In case you missed last night’s presidential debate, we have the rundown of what went down.
+ Best factchecks of the night
Thanks to our buddies at Flackcheck.org, we were able to give real-time takedowns of candidate misstatements. Here are two favorites:
Obama: “I think it's important… that we take some of the money that we're saving as we wind down two wars to rebuild America.”
Flackcheck: "Drawing down wars that were already set to wind down and that were deficit financed in the first place should not be considered savings" - Maya McGuinness, The Committee for a Responsible Federal Budget
Romney: “Let's focus on getting the costs down for people rather than raising it with the $2,500 additional premium.”
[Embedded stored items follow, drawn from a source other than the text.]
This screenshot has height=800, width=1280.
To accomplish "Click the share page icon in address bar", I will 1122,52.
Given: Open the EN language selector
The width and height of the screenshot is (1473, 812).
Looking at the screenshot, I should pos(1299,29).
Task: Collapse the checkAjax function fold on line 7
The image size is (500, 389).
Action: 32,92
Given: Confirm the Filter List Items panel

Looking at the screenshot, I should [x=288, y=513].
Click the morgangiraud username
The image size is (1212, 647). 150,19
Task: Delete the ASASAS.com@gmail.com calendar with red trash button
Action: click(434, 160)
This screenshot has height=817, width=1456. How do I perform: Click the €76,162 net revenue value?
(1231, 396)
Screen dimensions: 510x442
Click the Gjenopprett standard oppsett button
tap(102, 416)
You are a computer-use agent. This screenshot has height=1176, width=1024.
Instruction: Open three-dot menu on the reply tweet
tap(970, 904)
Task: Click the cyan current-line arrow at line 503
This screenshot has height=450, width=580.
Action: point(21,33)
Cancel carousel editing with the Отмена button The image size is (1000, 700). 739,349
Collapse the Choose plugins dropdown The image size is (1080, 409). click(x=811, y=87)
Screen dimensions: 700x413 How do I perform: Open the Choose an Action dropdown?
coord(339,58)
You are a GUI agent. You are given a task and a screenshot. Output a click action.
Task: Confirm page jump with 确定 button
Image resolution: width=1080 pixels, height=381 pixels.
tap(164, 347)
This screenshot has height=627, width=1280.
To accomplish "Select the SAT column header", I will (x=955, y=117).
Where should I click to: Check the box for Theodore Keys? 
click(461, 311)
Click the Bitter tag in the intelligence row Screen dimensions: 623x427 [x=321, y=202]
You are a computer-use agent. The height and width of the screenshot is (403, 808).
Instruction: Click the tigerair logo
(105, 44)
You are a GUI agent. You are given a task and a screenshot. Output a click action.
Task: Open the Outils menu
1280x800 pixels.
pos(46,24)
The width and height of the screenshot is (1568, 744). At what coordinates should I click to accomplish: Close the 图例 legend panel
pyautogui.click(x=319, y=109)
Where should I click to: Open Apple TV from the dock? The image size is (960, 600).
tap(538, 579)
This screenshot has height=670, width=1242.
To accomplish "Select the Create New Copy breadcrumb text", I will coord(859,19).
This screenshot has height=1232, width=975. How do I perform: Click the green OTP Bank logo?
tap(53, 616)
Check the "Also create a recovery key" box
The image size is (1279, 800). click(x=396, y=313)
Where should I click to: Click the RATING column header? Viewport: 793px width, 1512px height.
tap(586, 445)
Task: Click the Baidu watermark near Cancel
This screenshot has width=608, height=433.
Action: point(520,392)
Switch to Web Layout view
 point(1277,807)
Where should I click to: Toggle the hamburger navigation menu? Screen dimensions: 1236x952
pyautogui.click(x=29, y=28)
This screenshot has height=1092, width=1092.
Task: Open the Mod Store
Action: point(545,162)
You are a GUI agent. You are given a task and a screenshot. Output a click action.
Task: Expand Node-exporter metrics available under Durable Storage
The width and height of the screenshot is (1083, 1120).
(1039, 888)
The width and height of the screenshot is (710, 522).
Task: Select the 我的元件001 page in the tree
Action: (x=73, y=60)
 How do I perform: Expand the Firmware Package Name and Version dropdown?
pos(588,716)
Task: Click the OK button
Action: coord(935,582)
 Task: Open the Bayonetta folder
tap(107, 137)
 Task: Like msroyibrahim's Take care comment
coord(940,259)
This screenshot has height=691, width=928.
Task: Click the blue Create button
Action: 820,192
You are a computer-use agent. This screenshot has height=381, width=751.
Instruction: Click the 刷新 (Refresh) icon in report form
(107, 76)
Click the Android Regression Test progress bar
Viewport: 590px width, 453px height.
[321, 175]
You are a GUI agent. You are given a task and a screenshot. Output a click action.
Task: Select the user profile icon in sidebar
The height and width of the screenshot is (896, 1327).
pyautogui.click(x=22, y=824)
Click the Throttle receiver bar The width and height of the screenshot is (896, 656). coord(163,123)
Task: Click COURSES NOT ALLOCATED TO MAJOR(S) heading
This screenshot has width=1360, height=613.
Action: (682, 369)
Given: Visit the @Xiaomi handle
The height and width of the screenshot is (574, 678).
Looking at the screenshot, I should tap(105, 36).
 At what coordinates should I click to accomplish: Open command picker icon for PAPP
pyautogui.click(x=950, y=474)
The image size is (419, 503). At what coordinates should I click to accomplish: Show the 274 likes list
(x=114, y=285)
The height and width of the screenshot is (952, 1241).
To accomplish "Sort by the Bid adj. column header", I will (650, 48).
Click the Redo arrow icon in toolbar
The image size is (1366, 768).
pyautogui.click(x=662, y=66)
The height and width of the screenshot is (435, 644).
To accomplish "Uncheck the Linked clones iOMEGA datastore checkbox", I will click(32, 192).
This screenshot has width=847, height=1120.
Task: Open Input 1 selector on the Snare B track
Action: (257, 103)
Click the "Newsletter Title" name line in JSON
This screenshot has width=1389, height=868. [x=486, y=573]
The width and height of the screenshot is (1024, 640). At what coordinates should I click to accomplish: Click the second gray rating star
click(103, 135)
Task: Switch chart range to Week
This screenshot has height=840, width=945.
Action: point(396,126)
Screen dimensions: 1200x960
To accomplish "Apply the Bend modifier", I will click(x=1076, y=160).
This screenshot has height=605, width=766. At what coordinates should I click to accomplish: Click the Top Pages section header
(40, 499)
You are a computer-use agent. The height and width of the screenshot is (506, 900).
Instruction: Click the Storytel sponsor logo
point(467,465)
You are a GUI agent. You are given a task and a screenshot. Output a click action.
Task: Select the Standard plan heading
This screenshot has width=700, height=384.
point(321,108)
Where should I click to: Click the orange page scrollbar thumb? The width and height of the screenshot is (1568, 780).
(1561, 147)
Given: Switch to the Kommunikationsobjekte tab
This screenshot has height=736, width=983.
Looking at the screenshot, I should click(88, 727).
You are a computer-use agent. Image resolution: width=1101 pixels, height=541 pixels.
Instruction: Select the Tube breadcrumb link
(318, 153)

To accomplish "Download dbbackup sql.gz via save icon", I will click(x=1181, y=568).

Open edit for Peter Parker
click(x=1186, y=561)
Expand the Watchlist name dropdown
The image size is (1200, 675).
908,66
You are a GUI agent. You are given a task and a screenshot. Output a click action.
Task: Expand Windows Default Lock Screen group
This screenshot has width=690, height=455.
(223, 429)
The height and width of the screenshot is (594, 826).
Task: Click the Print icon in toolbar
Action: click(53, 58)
Flackcheck: "The actual increase has been $1,700, most of which was absorbed by employers and only a small part of which was attributable to the health care law." - Factcheck.org
+ The education debate
The candidates repeatedly referred to education over the course of the debate, with Obama mentioning the word “education” during the debate twelve times to Romney’s eight.
Romney argued that training programs need to be reformed to help kids get jobs and proposed grading schools to encourage them to improve. Investment in education, Obama said, would grow under a tax plan that increased tax rates on people who earn over $250,000 per year. And a Romney plan, he said, would end up “gutting” investment in schools.
+ Big Bird’s updating his resumé
The biggest loser of the night? Big Bird. When talking about cutting the deficit by reducing government spending, Romney offered up PBS as an example. “I’m sorry, Jim,” he said to the moderator, Jim Lehrer, who reports for PBS. “I’m going to the stop the subsidy to PBS. I’m going to stop other things. I like PBS. I love Big Bird. I actually like you, too.”
Pretty bold to fire the moderator in the middle of a debate! And this’ll lose him some Muppet votes for sure. He doesn’t have much to lose since Sesame Street is in Manhattan, and New York State has been in the Obama column since day one. We’ll see whether the gambit pays off and the message resonates with voters.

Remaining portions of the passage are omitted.